**PROBLEM TO SOLVE:** Each entry shown below is to be reproduced exactly.

**DATA FOR THIS TASK:**

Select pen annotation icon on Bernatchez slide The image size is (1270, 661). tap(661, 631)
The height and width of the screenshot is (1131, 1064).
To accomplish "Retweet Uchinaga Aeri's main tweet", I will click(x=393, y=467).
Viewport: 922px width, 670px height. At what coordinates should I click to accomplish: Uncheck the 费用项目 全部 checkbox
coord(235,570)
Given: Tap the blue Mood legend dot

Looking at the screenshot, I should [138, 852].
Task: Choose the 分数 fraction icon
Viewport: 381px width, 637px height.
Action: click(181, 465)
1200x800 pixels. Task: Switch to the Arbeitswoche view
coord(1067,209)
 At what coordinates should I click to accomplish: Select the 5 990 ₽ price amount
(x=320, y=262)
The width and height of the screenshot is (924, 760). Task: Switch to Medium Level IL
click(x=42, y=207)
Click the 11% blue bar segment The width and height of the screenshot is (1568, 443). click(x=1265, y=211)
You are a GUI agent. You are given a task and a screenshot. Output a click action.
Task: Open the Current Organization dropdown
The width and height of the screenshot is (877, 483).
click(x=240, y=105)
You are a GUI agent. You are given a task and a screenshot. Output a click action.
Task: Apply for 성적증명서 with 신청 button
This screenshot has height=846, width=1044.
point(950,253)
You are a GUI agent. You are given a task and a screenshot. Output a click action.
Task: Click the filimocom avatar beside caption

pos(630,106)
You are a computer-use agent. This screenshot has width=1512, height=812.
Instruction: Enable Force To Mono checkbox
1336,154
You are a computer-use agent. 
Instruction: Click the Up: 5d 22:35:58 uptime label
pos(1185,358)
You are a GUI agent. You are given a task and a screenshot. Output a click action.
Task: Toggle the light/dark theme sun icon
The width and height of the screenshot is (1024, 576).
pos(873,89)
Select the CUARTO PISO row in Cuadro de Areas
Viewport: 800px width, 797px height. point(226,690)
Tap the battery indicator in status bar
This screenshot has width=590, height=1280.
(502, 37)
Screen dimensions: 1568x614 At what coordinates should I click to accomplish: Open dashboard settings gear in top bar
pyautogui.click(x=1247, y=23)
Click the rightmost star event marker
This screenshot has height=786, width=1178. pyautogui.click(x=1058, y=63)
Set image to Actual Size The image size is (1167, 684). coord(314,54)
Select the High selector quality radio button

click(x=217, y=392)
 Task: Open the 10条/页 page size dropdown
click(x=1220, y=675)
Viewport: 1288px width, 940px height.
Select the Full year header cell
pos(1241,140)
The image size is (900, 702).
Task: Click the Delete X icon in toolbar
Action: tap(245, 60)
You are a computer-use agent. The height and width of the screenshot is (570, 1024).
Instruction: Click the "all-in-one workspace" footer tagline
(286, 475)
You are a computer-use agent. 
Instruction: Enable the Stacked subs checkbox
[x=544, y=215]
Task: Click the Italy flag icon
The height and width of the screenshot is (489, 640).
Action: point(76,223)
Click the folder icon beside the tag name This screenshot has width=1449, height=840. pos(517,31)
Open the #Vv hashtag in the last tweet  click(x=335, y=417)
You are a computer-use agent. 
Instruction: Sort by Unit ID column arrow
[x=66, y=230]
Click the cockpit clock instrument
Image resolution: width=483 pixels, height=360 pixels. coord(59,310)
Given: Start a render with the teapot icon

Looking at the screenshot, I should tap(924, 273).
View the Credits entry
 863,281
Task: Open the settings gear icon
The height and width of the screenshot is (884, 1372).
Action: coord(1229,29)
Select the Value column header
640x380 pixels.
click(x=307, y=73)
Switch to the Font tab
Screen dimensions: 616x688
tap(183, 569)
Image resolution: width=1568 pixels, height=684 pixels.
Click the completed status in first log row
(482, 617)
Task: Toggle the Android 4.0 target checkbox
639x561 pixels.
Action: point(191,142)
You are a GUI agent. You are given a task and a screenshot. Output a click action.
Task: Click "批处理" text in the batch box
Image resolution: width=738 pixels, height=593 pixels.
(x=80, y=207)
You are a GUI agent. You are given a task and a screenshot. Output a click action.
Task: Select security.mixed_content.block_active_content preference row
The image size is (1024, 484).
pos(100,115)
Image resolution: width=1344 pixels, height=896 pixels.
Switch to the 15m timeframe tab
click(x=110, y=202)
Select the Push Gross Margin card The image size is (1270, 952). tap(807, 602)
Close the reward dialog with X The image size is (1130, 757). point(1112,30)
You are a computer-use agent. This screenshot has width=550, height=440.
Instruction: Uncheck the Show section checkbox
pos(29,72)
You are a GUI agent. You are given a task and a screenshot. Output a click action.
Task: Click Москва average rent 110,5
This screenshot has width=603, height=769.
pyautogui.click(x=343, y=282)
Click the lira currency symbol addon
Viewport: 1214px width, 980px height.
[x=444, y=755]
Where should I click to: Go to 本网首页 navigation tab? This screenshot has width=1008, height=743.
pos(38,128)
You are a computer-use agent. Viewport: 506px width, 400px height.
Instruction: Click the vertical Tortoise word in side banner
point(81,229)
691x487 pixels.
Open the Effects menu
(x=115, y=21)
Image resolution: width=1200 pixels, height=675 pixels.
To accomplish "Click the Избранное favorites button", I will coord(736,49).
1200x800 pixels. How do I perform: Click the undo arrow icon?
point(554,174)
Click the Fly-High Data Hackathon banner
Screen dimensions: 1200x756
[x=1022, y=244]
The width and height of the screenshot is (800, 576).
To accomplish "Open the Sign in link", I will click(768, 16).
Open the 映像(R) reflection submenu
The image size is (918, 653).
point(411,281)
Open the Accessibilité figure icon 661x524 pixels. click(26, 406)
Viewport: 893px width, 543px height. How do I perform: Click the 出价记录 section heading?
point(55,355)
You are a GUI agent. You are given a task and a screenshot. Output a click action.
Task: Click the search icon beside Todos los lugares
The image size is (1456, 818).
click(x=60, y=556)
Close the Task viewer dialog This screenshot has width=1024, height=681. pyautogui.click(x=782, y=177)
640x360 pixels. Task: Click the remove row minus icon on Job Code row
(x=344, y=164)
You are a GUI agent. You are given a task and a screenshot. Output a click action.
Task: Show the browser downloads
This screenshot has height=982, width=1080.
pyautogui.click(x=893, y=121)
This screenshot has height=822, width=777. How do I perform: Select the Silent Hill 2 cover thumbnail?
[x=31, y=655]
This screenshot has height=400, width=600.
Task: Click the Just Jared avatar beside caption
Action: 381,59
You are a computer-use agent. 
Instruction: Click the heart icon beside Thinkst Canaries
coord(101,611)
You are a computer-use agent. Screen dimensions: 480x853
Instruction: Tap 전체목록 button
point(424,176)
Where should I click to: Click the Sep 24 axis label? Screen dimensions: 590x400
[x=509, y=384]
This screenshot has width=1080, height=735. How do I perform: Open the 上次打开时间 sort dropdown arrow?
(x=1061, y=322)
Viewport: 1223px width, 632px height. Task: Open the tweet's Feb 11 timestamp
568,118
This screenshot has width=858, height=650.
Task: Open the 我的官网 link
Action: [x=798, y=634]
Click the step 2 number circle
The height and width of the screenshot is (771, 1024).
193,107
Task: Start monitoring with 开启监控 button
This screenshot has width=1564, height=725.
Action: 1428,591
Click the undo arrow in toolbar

**RESPONSE TO THIS TASK:**
Select pen annotation icon on Bernatchez slide The image size is (1270, 661). tap(661, 631)
The height and width of the screenshot is (1131, 1064).
To accomplish "Retweet Uchinaga Aeri's main tweet", I will click(x=393, y=467).
Viewport: 922px width, 670px height. At what coordinates should I click to accomplish: Uncheck the 费用项目 全部 checkbox
coord(235,570)
Given: Tap the blue Mood legend dot

Looking at the screenshot, I should [138, 852].
Task: Choose the 分数 fraction icon
Viewport: 381px width, 637px height.
Action: click(181, 465)
1200x800 pixels. Task: Switch to the Arbeitswoche view
coord(1067,209)
 At what coordinates should I click to accomplish: Select the 5 990 ₽ price amount
(x=320, y=262)
The width and height of the screenshot is (924, 760). Task: Switch to Medium Level IL
click(x=42, y=207)
Click the 11% blue bar segment The width and height of the screenshot is (1568, 443). click(x=1265, y=211)
You are a GUI agent. You are given a task and a screenshot. Output a click action.
Task: Open the Current Organization dropdown
The width and height of the screenshot is (877, 483).
click(x=240, y=105)
You are a GUI agent. You are given a task and a screenshot. Output a click action.
Task: Apply for 성적증명서 with 신청 button
This screenshot has height=846, width=1044.
point(950,253)
You are a GUI agent. You are given a task and a screenshot. Output a click action.
Task: Click the filimocom avatar beside caption

pos(630,106)
You are a computer-use agent. This screenshot has width=1512, height=812.
Instruction: Enable Force To Mono checkbox
1336,154
You are a computer-use agent. 
Instruction: Click the Up: 5d 22:35:58 uptime label
pos(1185,358)
You are a GUI agent. You are given a task and a screenshot. Output a click action.
Task: Toggle the light/dark theme sun icon
The width and height of the screenshot is (1024, 576).
pos(873,89)
Select the CUARTO PISO row in Cuadro de Areas
Viewport: 800px width, 797px height. point(226,690)
Tap the battery indicator in status bar
This screenshot has width=590, height=1280.
(502, 37)
Screen dimensions: 1568x614 At what coordinates should I click to accomplish: Open dashboard settings gear in top bar
pyautogui.click(x=1247, y=23)
Click the rightmost star event marker
This screenshot has height=786, width=1178. pyautogui.click(x=1058, y=63)
Set image to Actual Size The image size is (1167, 684). coord(314,54)
Select the High selector quality radio button

click(x=217, y=392)
 Task: Open the 10条/页 page size dropdown
click(x=1220, y=675)
Viewport: 1288px width, 940px height.
Select the Full year header cell
pos(1241,140)
The image size is (900, 702).
Task: Click the Delete X icon in toolbar
Action: tap(245, 60)
You are a computer-use agent. The height and width of the screenshot is (570, 1024).
Instruction: Click the "all-in-one workspace" footer tagline
(286, 475)
You are a computer-use agent. 
Instruction: Enable the Stacked subs checkbox
[x=544, y=215]
Task: Click the Italy flag icon
The height and width of the screenshot is (489, 640).
Action: point(76,223)
Click the folder icon beside the tag name This screenshot has width=1449, height=840. pos(517,31)
Open the #Vv hashtag in the last tweet  click(x=335, y=417)
You are a computer-use agent. 
Instruction: Sort by Unit ID column arrow
[x=66, y=230]
Click the cockpit clock instrument
Image resolution: width=483 pixels, height=360 pixels. coord(59,310)
Given: Start a render with the teapot icon

Looking at the screenshot, I should tap(924, 273).
View the Credits entry
 863,281
Task: Open the settings gear icon
The height and width of the screenshot is (884, 1372).
Action: coord(1229,29)
Select the Value column header
640x380 pixels.
click(x=307, y=73)
Switch to the Font tab
Screen dimensions: 616x688
tap(183, 569)
Image resolution: width=1568 pixels, height=684 pixels.
Click the completed status in first log row
(482, 617)
Task: Toggle the Android 4.0 target checkbox
639x561 pixels.
Action: point(191,142)
You are a GUI agent. You are given a task and a screenshot. Output a click action.
Task: Click "批处理" text in the batch box
Image resolution: width=738 pixels, height=593 pixels.
(x=80, y=207)
You are a GUI agent. You are given a task and a screenshot. Output a click action.
Task: Select security.mixed_content.block_active_content preference row
The image size is (1024, 484).
pos(100,115)
Image resolution: width=1344 pixels, height=896 pixels.
Switch to the 15m timeframe tab
click(x=110, y=202)
Select the Push Gross Margin card The image size is (1270, 952). tap(807, 602)
Close the reward dialog with X The image size is (1130, 757). point(1112,30)
You are a computer-use agent. This screenshot has width=550, height=440.
Instruction: Uncheck the Show section checkbox
pos(29,72)
You are a GUI agent. You are given a task and a screenshot. Output a click action.
Task: Click Москва average rent 110,5
This screenshot has width=603, height=769.
pyautogui.click(x=343, y=282)
Click the lira currency symbol addon
Viewport: 1214px width, 980px height.
[x=444, y=755]
Where should I click to: Go to 本网首页 navigation tab? This screenshot has width=1008, height=743.
pos(38,128)
You are a computer-use agent. Viewport: 506px width, 400px height.
Instruction: Click the vertical Tortoise word in side banner
point(81,229)
691x487 pixels.
Open the Effects menu
(x=115, y=21)
Image resolution: width=1200 pixels, height=675 pixels.
To accomplish "Click the Избранное favorites button", I will coord(736,49).
1200x800 pixels. How do I perform: Click the undo arrow icon?
point(554,174)
Click the Fly-High Data Hackathon banner
Screen dimensions: 1200x756
[x=1022, y=244]
The width and height of the screenshot is (800, 576).
To accomplish "Open the Sign in link", I will click(768, 16).
Open the 映像(R) reflection submenu
The image size is (918, 653).
point(411,281)
Open the Accessibilité figure icon 661x524 pixels. click(26, 406)
Viewport: 893px width, 543px height. How do I perform: Click the 出价记录 section heading?
point(55,355)
You are a GUI agent. You are given a task and a screenshot. Output a click action.
Task: Click the search icon beside Todos los lugares
The image size is (1456, 818).
click(x=60, y=556)
Close the Task viewer dialog This screenshot has width=1024, height=681. pyautogui.click(x=782, y=177)
640x360 pixels. Task: Click the remove row minus icon on Job Code row
(x=344, y=164)
You are a GUI agent. You are given a task and a screenshot. Output a click action.
Task: Show the browser downloads
This screenshot has height=982, width=1080.
pyautogui.click(x=893, y=121)
This screenshot has height=822, width=777. How do I perform: Select the Silent Hill 2 cover thumbnail?
[x=31, y=655]
This screenshot has height=400, width=600.
Task: Click the Just Jared avatar beside caption
Action: 381,59
You are a computer-use agent. 
Instruction: Click the heart icon beside Thinkst Canaries
coord(101,611)
You are a computer-use agent. Screen dimensions: 480x853
Instruction: Tap 전체목록 button
point(424,176)
Where should I click to: Click the Sep 24 axis label? Screen dimensions: 590x400
[x=509, y=384]
This screenshot has width=1080, height=735. How do I perform: Open the 上次打开时间 sort dropdown arrow?
(x=1061, y=322)
Viewport: 1223px width, 632px height. Task: Open the tweet's Feb 11 timestamp
568,118
This screenshot has width=858, height=650.
Task: Open the 我的官网 link
Action: [x=798, y=634]
Click the step 2 number circle
The height and width of the screenshot is (771, 1024).
193,107
Task: Start monitoring with 开启监控 button
This screenshot has width=1564, height=725.
Action: 1428,591
Click the undo arrow in toolbar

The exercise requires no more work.